(Stored dataset items)
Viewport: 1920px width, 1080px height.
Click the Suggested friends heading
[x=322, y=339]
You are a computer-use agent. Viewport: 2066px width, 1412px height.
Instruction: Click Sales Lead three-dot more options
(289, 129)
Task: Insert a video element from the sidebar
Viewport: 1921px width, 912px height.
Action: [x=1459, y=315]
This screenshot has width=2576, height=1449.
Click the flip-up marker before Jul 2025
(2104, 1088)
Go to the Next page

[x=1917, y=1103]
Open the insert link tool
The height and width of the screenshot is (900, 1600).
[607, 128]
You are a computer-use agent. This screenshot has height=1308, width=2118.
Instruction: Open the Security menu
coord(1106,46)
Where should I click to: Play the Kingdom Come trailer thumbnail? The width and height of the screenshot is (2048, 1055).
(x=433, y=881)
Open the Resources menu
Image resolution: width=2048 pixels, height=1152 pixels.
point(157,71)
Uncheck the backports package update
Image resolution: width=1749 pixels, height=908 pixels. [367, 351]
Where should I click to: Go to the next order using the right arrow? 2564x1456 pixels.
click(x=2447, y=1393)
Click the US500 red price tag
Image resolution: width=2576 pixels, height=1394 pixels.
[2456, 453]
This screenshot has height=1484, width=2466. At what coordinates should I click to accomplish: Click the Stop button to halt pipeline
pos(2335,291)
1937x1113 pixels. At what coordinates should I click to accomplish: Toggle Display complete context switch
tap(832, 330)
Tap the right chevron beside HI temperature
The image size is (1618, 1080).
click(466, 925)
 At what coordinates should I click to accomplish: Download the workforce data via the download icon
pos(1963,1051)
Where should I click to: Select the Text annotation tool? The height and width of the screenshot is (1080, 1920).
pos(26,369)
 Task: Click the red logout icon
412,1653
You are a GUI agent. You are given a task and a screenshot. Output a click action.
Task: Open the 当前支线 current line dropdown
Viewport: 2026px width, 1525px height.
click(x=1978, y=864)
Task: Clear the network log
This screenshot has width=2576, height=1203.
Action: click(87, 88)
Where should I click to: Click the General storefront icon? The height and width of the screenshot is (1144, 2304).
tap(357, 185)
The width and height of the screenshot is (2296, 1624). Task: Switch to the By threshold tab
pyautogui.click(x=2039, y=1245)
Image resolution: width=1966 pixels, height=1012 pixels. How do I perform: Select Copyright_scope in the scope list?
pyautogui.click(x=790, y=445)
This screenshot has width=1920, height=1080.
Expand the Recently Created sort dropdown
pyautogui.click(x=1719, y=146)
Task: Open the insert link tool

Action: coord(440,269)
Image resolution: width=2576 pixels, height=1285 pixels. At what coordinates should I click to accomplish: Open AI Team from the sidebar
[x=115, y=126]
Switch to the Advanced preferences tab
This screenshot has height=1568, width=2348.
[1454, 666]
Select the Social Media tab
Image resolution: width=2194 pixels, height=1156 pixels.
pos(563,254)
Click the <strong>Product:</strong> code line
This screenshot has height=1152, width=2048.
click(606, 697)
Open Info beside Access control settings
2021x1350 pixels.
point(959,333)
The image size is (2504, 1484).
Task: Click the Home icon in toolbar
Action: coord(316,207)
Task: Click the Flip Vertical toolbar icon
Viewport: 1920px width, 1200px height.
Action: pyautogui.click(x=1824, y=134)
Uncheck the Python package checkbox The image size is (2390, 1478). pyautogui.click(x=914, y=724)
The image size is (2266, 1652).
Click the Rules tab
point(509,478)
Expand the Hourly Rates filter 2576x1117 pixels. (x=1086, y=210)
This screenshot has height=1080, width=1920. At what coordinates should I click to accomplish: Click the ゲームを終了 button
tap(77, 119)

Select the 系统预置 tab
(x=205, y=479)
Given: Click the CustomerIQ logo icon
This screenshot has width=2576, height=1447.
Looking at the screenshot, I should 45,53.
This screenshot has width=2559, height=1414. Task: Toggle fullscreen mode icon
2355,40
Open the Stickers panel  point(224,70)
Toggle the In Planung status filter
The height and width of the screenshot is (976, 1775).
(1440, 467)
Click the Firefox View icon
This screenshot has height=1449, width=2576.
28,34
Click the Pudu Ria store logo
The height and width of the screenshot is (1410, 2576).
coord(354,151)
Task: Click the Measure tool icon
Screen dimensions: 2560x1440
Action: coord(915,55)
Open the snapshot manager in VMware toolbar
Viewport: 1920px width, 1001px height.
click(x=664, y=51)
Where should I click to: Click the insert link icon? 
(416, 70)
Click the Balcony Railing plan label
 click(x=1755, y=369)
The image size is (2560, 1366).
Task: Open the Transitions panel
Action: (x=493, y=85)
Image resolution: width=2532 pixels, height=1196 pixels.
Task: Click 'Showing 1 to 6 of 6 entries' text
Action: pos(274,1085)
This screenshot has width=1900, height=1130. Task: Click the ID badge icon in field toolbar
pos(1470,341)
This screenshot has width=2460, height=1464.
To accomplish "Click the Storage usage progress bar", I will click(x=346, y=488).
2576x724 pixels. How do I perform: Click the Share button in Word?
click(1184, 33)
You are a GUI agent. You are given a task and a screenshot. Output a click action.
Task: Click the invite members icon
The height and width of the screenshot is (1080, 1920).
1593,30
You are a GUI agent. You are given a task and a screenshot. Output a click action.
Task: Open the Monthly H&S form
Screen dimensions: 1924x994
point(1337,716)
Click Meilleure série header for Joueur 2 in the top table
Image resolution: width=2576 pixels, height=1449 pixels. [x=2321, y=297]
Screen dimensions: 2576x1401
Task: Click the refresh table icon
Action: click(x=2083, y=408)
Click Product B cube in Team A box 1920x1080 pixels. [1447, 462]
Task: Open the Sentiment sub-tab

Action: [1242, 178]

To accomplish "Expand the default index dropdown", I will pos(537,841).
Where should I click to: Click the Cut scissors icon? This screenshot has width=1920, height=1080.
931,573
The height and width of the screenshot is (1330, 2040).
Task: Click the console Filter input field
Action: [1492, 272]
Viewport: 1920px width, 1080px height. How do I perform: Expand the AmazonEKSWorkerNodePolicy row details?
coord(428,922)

▶ _Aim of the task_
Every line above should be written out again exactly as it stands.

▶ _The answer_
Viewport: 1920px width, 1080px height.
Click the Suggested friends heading
[x=322, y=339]
You are a computer-use agent. Viewport: 2066px width, 1412px height.
Instruction: Click Sales Lead three-dot more options
(289, 129)
Task: Insert a video element from the sidebar
Viewport: 1921px width, 912px height.
Action: [x=1459, y=315]
This screenshot has width=2576, height=1449.
Click the flip-up marker before Jul 2025
(2104, 1088)
Go to the Next page

[x=1917, y=1103]
Open the insert link tool
The height and width of the screenshot is (900, 1600).
[607, 128]
You are a computer-use agent. This screenshot has height=1308, width=2118.
Instruction: Open the Security menu
coord(1106,46)
Where should I click to: Play the Kingdom Come trailer thumbnail? The width and height of the screenshot is (2048, 1055).
(x=433, y=881)
Open the Resources menu
Image resolution: width=2048 pixels, height=1152 pixels.
point(157,71)
Uncheck the backports package update
Image resolution: width=1749 pixels, height=908 pixels. [367, 351]
Where should I click to: Go to the next order using the right arrow? 2564x1456 pixels.
click(x=2447, y=1393)
Click the US500 red price tag
Image resolution: width=2576 pixels, height=1394 pixels.
[2456, 453]
This screenshot has height=1484, width=2466. At what coordinates should I click to accomplish: Click the Stop button to halt pipeline
pos(2335,291)
1937x1113 pixels. At what coordinates should I click to accomplish: Toggle Display complete context switch
tap(832, 330)
Tap the right chevron beside HI temperature
The image size is (1618, 1080).
click(466, 925)
 At what coordinates should I click to accomplish: Download the workforce data via the download icon
pos(1963,1051)
Where should I click to: Select the Text annotation tool? The height and width of the screenshot is (1080, 1920).
pos(26,369)
 Task: Click the red logout icon
412,1653
You are a GUI agent. You are given a task and a screenshot. Output a click action.
Task: Open the 当前支线 current line dropdown
Viewport: 2026px width, 1525px height.
click(x=1978, y=864)
Task: Clear the network log
This screenshot has width=2576, height=1203.
Action: click(87, 88)
Where should I click to: Click the General storefront icon? The height and width of the screenshot is (1144, 2304).
tap(357, 185)
The width and height of the screenshot is (2296, 1624). Task: Switch to the By threshold tab
pyautogui.click(x=2039, y=1245)
Image resolution: width=1966 pixels, height=1012 pixels. How do I perform: Select Copyright_scope in the scope list?
pyautogui.click(x=790, y=445)
This screenshot has width=1920, height=1080.
Expand the Recently Created sort dropdown
pyautogui.click(x=1719, y=146)
Task: Open the insert link tool

Action: coord(440,269)
Image resolution: width=2576 pixels, height=1285 pixels. At what coordinates should I click to accomplish: Open AI Team from the sidebar
[x=115, y=126]
Switch to the Advanced preferences tab
This screenshot has height=1568, width=2348.
[1454, 666]
Select the Social Media tab
Image resolution: width=2194 pixels, height=1156 pixels.
pos(563,254)
Click the <strong>Product:</strong> code line
This screenshot has height=1152, width=2048.
click(606, 697)
Open Info beside Access control settings
2021x1350 pixels.
point(959,333)
The image size is (2504, 1484).
Task: Click the Home icon in toolbar
Action: coord(316,207)
Task: Click the Flip Vertical toolbar icon
Viewport: 1920px width, 1200px height.
Action: pyautogui.click(x=1824, y=134)
Uncheck the Python package checkbox The image size is (2390, 1478). pyautogui.click(x=914, y=724)
The image size is (2266, 1652).
Click the Rules tab
point(509,478)
Expand the Hourly Rates filter 2576x1117 pixels. (x=1086, y=210)
This screenshot has height=1080, width=1920. At what coordinates should I click to accomplish: Click the ゲームを終了 button
tap(77, 119)

Select the 系统预置 tab
(x=205, y=479)
Given: Click the CustomerIQ logo icon
This screenshot has width=2576, height=1447.
Looking at the screenshot, I should 45,53.
This screenshot has width=2559, height=1414. Task: Toggle fullscreen mode icon
2355,40
Open the Stickers panel  point(224,70)
Toggle the In Planung status filter
The height and width of the screenshot is (976, 1775).
(1440, 467)
Click the Firefox View icon
This screenshot has height=1449, width=2576.
28,34
Click the Pudu Ria store logo
The height and width of the screenshot is (1410, 2576).
coord(354,151)
Task: Click the Measure tool icon
Screen dimensions: 2560x1440
Action: coord(915,55)
Open the snapshot manager in VMware toolbar
Viewport: 1920px width, 1001px height.
click(x=664, y=51)
Where should I click to: Click the insert link icon? 
(416, 70)
Click the Balcony Railing plan label
 click(x=1755, y=369)
The image size is (2560, 1366).
Task: Open the Transitions panel
Action: (x=493, y=85)
Image resolution: width=2532 pixels, height=1196 pixels.
Task: Click 'Showing 1 to 6 of 6 entries' text
Action: pos(274,1085)
This screenshot has width=1900, height=1130. Task: Click the ID badge icon in field toolbar
pos(1470,341)
This screenshot has width=2460, height=1464.
To accomplish "Click the Storage usage progress bar", I will click(x=346, y=488).
2576x724 pixels. How do I perform: Click the Share button in Word?
click(1184, 33)
You are a GUI agent. You are given a task and a screenshot. Output a click action.
Task: Click the invite members icon
The height and width of the screenshot is (1080, 1920).
1593,30
You are a GUI agent. You are given a task and a screenshot. Output a click action.
Task: Open the Monthly H&S form
Screen dimensions: 1924x994
point(1337,716)
Click Meilleure série header for Joueur 2 in the top table
Image resolution: width=2576 pixels, height=1449 pixels. [x=2321, y=297]
Screen dimensions: 2576x1401
Task: Click the refresh table icon
Action: click(x=2083, y=408)
Click Product B cube in Team A box 1920x1080 pixels. [1447, 462]
Task: Open the Sentiment sub-tab

Action: [1242, 178]

To accomplish "Expand the default index dropdown", I will pos(537,841).
Where should I click to: Click the Cut scissors icon? This screenshot has width=1920, height=1080.
931,573
The height and width of the screenshot is (1330, 2040).
Task: Click the console Filter input field
Action: [1492, 272]
Viewport: 1920px width, 1080px height. How do I perform: Expand the AmazonEKSWorkerNodePolicy row details?
coord(428,922)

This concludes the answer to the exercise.